Pero hay, tengo la impresión, razones menos razonadas, menos racionales, más profundas que las imprevisibles placas tectónicas que sirven de sostén a mares y continentes: es algo así, como una corriente cultural, cada vez más visible y apreciable, que lleva a un cansancio existencial, a un taedium vitae, a aquella «angustia» unamuniana, que también padecieron los filósofos y novelistas del lejano existencialismo ateo, con Sartre, Camus, y algunos más entre unas huestes más bien intelectuales y minoritarias. Da la impresión de que, -hablando muy en general- la gente ha perdido no sólo un sentido de vida que nunca habían ni buscado ni por tanto encontrado, sino algo más hondo: una especie de vida automática, telemática… ¡qué se yo!… algo así como un «sinvivir», un inmanentismo absurdo, medio estoico y medio epicúreo, en el que el único horizonte es consumir, «pasarlo bien», disfrutar… «quitarse la mascarilla» y, de esa extraña forma, recuperar la «santa libertad», como único bien o sentido plausible, pero sin saber ni entender en qué consiste realmente esa apreciada e inalcanzable libertad del «todo vale» que los sanitarios, los políticos, los científicos, incluso los «religiosos», pretenden acotarnos, mutilarnos, cercenarnos de cuajo con sus leyes, normas y consejos. Mientras tanto, en este mundo, por suerte y por desgracia, tan ampliamente globalizado, nos tejemos nuestra cúpula de cristal y nos blindamos en una falsa realidad analgésica y egocéntrica. Ya sé que esto no es un diagnóstico universal, ni siquiera tal vez mayoritario; la solidaridad y fraternidad con el pueblo ucraniano ponen en valor ese «corazón humano» que afortunadamente muchos conservan sano y comprometido con los más sufrientes y que equilibra lo dicho anteriormente. No quiero ser apocalíptico, o pensar que -como ocurrió al Imperio Romano y a todos los grandes imperios antiguos- estamos en una fase de autodestrucción, de implosión incontrolada de nuestra cultura, pero algo diferente está pasando, está gestándose, asoma sus narices, en nuestro Planeta, también cansado por nuestra tropelías y travesuras.
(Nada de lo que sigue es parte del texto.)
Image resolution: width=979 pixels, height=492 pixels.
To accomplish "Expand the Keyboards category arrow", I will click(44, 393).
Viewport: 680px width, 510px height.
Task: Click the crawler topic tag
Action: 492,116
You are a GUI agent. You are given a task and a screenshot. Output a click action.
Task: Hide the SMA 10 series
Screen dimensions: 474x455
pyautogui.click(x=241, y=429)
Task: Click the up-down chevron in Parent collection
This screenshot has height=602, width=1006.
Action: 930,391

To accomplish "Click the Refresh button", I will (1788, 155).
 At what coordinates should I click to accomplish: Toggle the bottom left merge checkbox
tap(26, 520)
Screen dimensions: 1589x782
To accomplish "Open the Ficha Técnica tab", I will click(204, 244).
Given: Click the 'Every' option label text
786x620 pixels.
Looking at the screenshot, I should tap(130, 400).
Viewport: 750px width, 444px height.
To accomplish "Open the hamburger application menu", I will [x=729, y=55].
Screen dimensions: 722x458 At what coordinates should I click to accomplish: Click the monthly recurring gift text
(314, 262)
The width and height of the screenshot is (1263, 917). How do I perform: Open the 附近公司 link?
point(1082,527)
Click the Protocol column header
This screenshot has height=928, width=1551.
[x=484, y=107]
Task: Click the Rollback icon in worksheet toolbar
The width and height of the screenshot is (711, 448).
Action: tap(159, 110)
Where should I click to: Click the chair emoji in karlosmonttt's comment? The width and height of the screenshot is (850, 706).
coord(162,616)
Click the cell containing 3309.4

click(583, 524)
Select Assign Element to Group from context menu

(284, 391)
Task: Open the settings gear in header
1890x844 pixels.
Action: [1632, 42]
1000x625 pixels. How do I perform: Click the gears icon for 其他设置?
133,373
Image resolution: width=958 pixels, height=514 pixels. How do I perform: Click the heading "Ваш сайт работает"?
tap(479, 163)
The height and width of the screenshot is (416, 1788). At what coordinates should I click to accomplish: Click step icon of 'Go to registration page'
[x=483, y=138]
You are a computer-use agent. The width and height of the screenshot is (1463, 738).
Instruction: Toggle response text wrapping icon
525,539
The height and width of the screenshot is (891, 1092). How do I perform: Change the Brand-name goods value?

Habría que terminar pensando que la extradición, casi universal, de la hipótesis-Dios, no está ajena a este nuevo universo simbólico en barbecho, del sinsentido y el aburrimiento, del sinsentido como sentido que tal vez provoca, como un cáncer silencioso pero letal, el cansancio y hastío que mi médica me comentaba, cansada también ella, de tanto cansancio… ¿sin sentido?